Work request: Retype every entry precisely and keep each line whole.

[Supplied entries Boundary: Start]

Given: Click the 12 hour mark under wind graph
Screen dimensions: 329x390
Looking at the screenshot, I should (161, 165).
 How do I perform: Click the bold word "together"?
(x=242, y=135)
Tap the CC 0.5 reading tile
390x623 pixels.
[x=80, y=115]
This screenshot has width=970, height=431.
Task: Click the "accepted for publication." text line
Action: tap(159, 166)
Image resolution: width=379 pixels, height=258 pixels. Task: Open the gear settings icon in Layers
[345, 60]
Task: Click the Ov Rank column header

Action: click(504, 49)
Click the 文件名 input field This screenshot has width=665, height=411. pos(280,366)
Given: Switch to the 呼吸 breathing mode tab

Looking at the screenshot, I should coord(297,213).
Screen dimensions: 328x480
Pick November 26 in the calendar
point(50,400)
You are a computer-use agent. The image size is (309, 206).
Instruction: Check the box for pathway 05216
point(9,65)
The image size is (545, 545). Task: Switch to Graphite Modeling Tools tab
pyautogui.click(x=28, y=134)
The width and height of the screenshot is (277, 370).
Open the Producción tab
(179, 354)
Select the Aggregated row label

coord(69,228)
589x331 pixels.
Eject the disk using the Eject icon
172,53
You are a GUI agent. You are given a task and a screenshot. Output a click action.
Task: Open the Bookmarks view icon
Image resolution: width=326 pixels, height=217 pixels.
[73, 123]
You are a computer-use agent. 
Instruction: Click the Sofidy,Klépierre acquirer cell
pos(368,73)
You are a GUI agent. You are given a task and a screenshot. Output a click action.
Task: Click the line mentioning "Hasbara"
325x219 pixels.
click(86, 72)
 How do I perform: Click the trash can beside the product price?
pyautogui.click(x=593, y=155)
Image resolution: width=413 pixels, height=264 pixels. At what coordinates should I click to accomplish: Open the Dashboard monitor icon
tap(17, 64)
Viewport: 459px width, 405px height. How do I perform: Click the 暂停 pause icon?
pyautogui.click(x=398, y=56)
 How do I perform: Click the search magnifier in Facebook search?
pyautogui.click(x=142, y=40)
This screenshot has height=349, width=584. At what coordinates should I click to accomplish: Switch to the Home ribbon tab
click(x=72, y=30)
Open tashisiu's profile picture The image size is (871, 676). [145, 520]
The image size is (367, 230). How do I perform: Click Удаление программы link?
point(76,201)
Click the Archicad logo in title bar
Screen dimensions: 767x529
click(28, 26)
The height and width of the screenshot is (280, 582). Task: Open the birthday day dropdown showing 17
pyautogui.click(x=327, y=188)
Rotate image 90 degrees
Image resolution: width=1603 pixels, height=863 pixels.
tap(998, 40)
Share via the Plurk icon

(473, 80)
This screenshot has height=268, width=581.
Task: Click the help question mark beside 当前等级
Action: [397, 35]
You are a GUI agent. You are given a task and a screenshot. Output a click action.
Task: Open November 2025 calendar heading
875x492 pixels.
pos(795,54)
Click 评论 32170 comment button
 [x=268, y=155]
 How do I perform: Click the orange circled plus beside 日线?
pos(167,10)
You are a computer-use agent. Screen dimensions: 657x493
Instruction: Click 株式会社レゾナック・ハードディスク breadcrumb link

[Supplied entries Boundary: End]

Problem solution:
Given: Click the 12 hour mark under wind graph
Screen dimensions: 329x390
Looking at the screenshot, I should (161, 165).
 How do I perform: Click the bold word "together"?
(x=242, y=135)
Tap the CC 0.5 reading tile
390x623 pixels.
[x=80, y=115]
This screenshot has width=970, height=431.
Task: Click the "accepted for publication." text line
Action: tap(159, 166)
Image resolution: width=379 pixels, height=258 pixels. Task: Open the gear settings icon in Layers
[345, 60]
Task: Click the Ov Rank column header

Action: click(504, 49)
Click the 文件名 input field This screenshot has width=665, height=411. pos(280,366)
Given: Switch to the 呼吸 breathing mode tab

Looking at the screenshot, I should coord(297,213).
Screen dimensions: 328x480
Pick November 26 in the calendar
point(50,400)
You are a computer-use agent. The image size is (309, 206).
Instruction: Check the box for pathway 05216
point(9,65)
The image size is (545, 545). Task: Switch to Graphite Modeling Tools tab
pyautogui.click(x=28, y=134)
The width and height of the screenshot is (277, 370).
Open the Producción tab
(179, 354)
Select the Aggregated row label

coord(69,228)
589x331 pixels.
Eject the disk using the Eject icon
172,53
You are a GUI agent. You are given a task and a screenshot. Output a click action.
Task: Open the Bookmarks view icon
Image resolution: width=326 pixels, height=217 pixels.
[73, 123]
You are a computer-use agent. 
Instruction: Click the Sofidy,Klépierre acquirer cell
pos(368,73)
You are a GUI agent. You are given a task and a screenshot. Output a click action.
Task: Click the line mentioning "Hasbara"
325x219 pixels.
click(86, 72)
 How do I perform: Click the trash can beside the product price?
pyautogui.click(x=593, y=155)
Image resolution: width=413 pixels, height=264 pixels. At what coordinates should I click to accomplish: Open the Dashboard monitor icon
tap(17, 64)
Viewport: 459px width, 405px height. How do I perform: Click the 暂停 pause icon?
pyautogui.click(x=398, y=56)
 How do I perform: Click the search magnifier in Facebook search?
pyautogui.click(x=142, y=40)
This screenshot has height=349, width=584. At what coordinates should I click to accomplish: Switch to the Home ribbon tab
click(x=72, y=30)
Open tashisiu's profile picture The image size is (871, 676). [145, 520]
The image size is (367, 230). How do I perform: Click Удаление программы link?
point(76,201)
Click the Archicad logo in title bar
Screen dimensions: 767x529
click(28, 26)
The height and width of the screenshot is (280, 582). Task: Open the birthday day dropdown showing 17
pyautogui.click(x=327, y=188)
Rotate image 90 degrees
Image resolution: width=1603 pixels, height=863 pixels.
tap(998, 40)
Share via the Plurk icon

(473, 80)
This screenshot has height=268, width=581.
Task: Click the help question mark beside 当前等级
Action: [397, 35]
You are a GUI agent. You are given a task and a screenshot. Output a click action.
Task: Open November 2025 calendar heading
875x492 pixels.
pos(795,54)
Click 评论 32170 comment button
 [x=268, y=155]
 How do I perform: Click the orange circled plus beside 日线?
pos(167,10)
You are a computer-use agent. Screen dimensions: 657x493
Instruction: Click 株式会社レゾナック・ハードディスク breadcrumb link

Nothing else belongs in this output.